■ WRITTEN EXERCISE ■
Put every line of the rows below into a JSON list of strings, one string per line, leaving out blank lines.

■ DATA TO PROCESS ■
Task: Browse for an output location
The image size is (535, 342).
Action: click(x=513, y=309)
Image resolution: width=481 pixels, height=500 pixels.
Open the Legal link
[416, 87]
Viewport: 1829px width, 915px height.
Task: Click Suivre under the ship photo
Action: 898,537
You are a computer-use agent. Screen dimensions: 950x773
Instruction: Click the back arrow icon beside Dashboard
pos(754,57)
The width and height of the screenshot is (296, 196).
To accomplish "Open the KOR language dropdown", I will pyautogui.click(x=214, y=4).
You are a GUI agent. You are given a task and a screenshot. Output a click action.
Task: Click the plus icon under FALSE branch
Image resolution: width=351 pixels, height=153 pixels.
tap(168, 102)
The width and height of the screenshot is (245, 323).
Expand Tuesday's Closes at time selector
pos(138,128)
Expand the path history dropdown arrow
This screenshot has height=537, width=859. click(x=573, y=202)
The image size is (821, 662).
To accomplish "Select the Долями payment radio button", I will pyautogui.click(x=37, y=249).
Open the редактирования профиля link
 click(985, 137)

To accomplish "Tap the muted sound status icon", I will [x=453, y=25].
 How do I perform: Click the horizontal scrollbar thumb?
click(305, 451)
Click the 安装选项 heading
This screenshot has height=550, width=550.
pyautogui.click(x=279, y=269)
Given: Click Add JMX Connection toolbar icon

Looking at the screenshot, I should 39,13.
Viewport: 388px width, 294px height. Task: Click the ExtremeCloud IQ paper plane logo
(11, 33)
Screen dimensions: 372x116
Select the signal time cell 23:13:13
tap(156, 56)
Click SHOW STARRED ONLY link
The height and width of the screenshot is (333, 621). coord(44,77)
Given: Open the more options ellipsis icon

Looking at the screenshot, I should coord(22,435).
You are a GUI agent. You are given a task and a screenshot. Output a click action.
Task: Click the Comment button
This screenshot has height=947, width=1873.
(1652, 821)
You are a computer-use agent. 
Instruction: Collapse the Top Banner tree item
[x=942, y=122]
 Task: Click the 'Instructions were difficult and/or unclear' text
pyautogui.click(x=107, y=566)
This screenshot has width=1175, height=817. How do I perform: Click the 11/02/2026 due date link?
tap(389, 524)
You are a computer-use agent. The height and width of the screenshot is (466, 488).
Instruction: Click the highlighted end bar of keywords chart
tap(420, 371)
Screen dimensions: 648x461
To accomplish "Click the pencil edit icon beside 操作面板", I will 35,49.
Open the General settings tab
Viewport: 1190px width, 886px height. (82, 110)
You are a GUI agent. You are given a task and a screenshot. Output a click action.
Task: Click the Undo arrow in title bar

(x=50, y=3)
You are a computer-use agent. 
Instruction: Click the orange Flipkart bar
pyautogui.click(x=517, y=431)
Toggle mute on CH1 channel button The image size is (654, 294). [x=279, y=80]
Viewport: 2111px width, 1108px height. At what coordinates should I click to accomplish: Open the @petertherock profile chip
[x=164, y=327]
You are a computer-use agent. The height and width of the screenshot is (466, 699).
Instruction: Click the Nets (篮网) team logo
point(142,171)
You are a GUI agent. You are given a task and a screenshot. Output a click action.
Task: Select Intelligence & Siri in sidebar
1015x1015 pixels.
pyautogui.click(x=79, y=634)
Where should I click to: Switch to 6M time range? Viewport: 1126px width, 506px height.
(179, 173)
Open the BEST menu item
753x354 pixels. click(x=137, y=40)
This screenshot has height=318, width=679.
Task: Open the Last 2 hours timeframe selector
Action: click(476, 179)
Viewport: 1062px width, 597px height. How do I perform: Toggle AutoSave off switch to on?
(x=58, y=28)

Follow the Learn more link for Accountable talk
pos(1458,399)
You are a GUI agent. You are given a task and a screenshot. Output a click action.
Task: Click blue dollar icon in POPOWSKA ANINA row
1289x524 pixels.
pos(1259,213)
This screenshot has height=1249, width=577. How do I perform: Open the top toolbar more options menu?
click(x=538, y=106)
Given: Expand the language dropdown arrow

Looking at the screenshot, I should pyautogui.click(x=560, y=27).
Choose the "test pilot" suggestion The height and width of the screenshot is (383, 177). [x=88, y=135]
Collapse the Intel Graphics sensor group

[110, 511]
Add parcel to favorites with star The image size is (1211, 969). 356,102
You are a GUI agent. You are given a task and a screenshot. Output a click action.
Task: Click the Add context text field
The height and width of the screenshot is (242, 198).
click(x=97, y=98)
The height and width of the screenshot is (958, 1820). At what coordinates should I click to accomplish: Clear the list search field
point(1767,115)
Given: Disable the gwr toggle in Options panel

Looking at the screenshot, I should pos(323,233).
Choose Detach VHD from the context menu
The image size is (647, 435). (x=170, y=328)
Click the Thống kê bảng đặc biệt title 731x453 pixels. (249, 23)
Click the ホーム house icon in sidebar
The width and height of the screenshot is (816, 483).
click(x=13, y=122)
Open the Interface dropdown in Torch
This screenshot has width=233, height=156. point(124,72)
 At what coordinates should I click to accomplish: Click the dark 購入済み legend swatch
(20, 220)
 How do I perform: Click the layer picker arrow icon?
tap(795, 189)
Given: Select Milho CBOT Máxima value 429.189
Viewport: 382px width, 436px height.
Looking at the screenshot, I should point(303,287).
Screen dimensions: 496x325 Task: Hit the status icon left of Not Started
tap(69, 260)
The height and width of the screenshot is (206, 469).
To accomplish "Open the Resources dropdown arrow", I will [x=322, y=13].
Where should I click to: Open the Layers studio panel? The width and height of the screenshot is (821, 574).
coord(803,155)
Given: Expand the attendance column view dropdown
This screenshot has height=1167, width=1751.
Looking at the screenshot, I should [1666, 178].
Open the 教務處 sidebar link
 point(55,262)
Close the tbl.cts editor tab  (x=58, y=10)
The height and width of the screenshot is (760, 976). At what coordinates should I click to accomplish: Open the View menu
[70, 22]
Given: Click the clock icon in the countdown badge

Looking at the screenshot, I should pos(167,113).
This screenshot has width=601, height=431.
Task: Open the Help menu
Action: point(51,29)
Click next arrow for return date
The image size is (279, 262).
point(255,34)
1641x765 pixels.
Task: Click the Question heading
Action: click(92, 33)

■ SOLUTION TO THIS TASK ■
[
  "Task: Browse for an output location",
  "The image size is (535, 342).",
  "Action: click(x=513, y=309)",
  "Image resolution: width=481 pixels, height=500 pixels.",
  "Open the Legal link",
  "[416, 87]",
  "Viewport: 1829px width, 915px height.",
  "Task: Click Suivre under the ship photo",
  "Action: 898,537",
  "You are a computer-use agent. Screen dimensions: 950x773",
  "Instruction: Click the back arrow icon beside Dashboard",
  "pos(754,57)",
  "The width and height of the screenshot is (296, 196).",
  "To accomplish \"Open the KOR language dropdown\", I will pyautogui.click(x=214, y=4).",
  "You are a GUI agent. You are given a task and a screenshot. Output a click action.",
  "Task: Click the plus icon under FALSE branch",
  "Image resolution: width=351 pixels, height=153 pixels.",
  "tap(168, 102)",
  "The width and height of the screenshot is (245, 323).",
  "Expand Tuesday's Closes at time selector",
  "pos(138,128)",
  "Expand the path history dropdown arrow",
  "This screenshot has height=537, width=859. click(x=573, y=202)",
  "The image size is (821, 662).",
  "To accomplish \"Select the Долями payment radio button\", I will pyautogui.click(x=37, y=249).",
  "Open the редактирования профиля link",
  " click(985, 137)",
  "To accomplish \"Tap the muted sound status icon\", I will [x=453, y=25].",
  " How do I perform: Click the horizontal scrollbar thumb?",
  "click(305, 451)",
  "Click the 安装选项 heading",
  "This screenshot has height=550, width=550.",
  "pyautogui.click(x=279, y=269)",
  "Given: Click Add JMX Connection toolbar icon",
  "Looking at the screenshot, I should 39,13.",
  "Viewport: 388px width, 294px height. Task: Click the ExtremeCloud IQ paper plane logo",
  "(11, 33)",
  "Screen dimensions: 372x116",
  "Select the signal time cell 23:13:13",
  "tap(156, 56)",
  "Click SHOW STARRED ONLY link",
  "The height and width of the screenshot is (333, 621). coord(44,77)",
  "Given: Open the more options ellipsis icon",
  "Looking at the screenshot, I should coord(22,435).",
  "You are a GUI agent. You are given a task and a screenshot. Output a click action.",
  "Task: Click the Comment button",
  "This screenshot has height=947, width=1873.",
  "(1652, 821)",
  "You are a computer-use agent. ",
  "Instruction: Collapse the Top Banner tree item",
  "[x=942, y=122]",
  " Task: Click the 'Instructions were difficult and/or unclear' text",
  "pyautogui.click(x=107, y=566)",
  "This screenshot has width=1175, height=817. How do I perform: Click the 11/02/2026 due date link?",
  "tap(389, 524)",
  "You are a computer-use agent. The height and width of the screenshot is (466, 488).",
  "Instruction: Click the highlighted end bar of keywords chart",
  "tap(420, 371)",
  "Screen dimensions: 648x461",
  "To accomplish \"Click the pencil edit icon beside 操作面板\", I will 35,49.",
  "Open the General settings tab",
  "Viewport: 1190px width, 886px height. (82, 110)",
  "You are a GUI agent. You are given a task and a screenshot. Output a click action.",
  "Task: Click the Undo arrow in title bar",
  "(x=50, y=3)",
  "You are a computer-use agent. ",
  "Instruction: Click the orange Flipkart bar",
  "pyautogui.click(x=517, y=431)",
  "Toggle mute on CH1 channel button The image size is (654, 294). [x=279, y=80]",
  "Viewport: 2111px width, 1108px height. At what coordinates should I click to accomplish: Open the @petertherock profile chip",
  "[x=164, y=327]",
  "You are a computer-use agent. The height and width of the screenshot is (466, 699).",
  "Instruction: Click the Nets (篮网) team logo",
  "point(142,171)",
  "You are a GUI agent. You are given a task and a screenshot. Output a click action.",
  "Task: Select Intelligence & Siri in sidebar",
  "1015x1015 pixels.",
  "pyautogui.click(x=79, y=634)",
  "Where should I click to: Switch to 6M time range? Viewport: 1126px width, 506px height.",
  "(179, 173)",
  "Open the BEST menu item",
  "753x354 pixels. click(x=137, y=40)",
  "This screenshot has height=318, width=679.",
  "Task: Open the Last 2 hours timeframe selector",
  "Action: click(476, 179)",
  "Viewport: 1062px width, 597px height. How do I perform: Toggle AutoSave off switch to on?",
  "(x=58, y=28)",
  "Follow the Learn more link for Accountable talk",
  "pos(1458,399)",
  "You are a GUI agent. You are given a task and a screenshot. Output a click action.",
  "Task: Click blue dollar icon in POPOWSKA ANINA row",
  "1289x524 pixels.",
  "pos(1259,213)",
  "This screenshot has height=1249, width=577. How do I perform: Open the top toolbar more options menu?",
  "click(x=538, y=106)",
  "Given: Expand the language dropdown arrow",
  "Looking at the screenshot, I should pyautogui.click(x=560, y=27).",
  "Choose the \"test pilot\" suggestion The height and width of the screenshot is (383, 177). [x=88, y=135]",
  "Collapse the Intel Graphics sensor group",
  "[110, 511]",
  "Add parcel to favorites with star The image size is (1211, 969). 356,102",
  "You are a GUI agent. You are given a task and a screenshot. Output a click action.",
  "Task: Click the Add context text field",
  "The height and width of the screenshot is (242, 198).",
  "click(x=97, y=98)",
  "The height and width of the screenshot is (958, 1820). At what coordinates should I click to accomplish: Clear the list search field",
  "point(1767,115)",
  "Given: Disable the gwr toggle in Options panel",
  "Looking at the screenshot, I should pos(323,233).",
  "Choose Detach VHD from the context menu",
  "The image size is (647, 435). (x=170, y=328)",
  "Click the Thống kê bảng đặc biệt title 731x453 pixels. (249, 23)",
  "Click the ホーム house icon in sidebar",
  "The width and height of the screenshot is (816, 483).",
  "click(x=13, y=122)",
  "Open the Interface dropdown in Torch",
  "This screenshot has width=233, height=156. point(124,72)",
  " At what coordinates should I click to accomplish: Click the dark 購入済み legend swatch",
  "(20, 220)",
  " How do I perform: Click the layer picker arrow icon?",
  "tap(795, 189)",
  "Given: Select Milho CBOT Máxima value 429.189",
  "Viewport: 382px width, 436px height.",
  "Looking at the screenshot, I should point(303,287).",
  "Screen dimensions: 496x325 Task: Hit the status icon left of Not Started",
  "tap(69, 260)",
  "The height and width of the screenshot is (206, 469).",
  "To accomplish \"Open the Resources dropdown arrow\", I will [x=322, y=13].",
  "Where should I click to: Open the Layers studio panel? The width and height of the screenshot is (821, 574).",
  "coord(803,155)",
  "Given: Expand the attendance column view dropdown",
  "This screenshot has height=1167, width=1751.",
  "Looking at the screenshot, I should [1666, 178].",
  "Open the 教務處 sidebar link",
  " point(55,262)",
  "Close the tbl.cts editor tab  (x=58, y=10)",
  "The height and width of the screenshot is (760, 976). At what coordinates should I click to accomplish: Open the View menu",
  "[70, 22]",
  "Given: Click the clock icon in the countdown badge",
  "Looking at the screenshot, I should pos(167,113).",
  "This screenshot has width=601, height=431.",
  "Task: Open the Help menu",
  "Action: point(51,29)",
  "Click next arrow for return date",
  "The image size is (279, 262).",
  "point(255,34)",
  "1641x765 pixels.",
  "Task: Click the Question heading",
  "Action: click(92, 33)"
]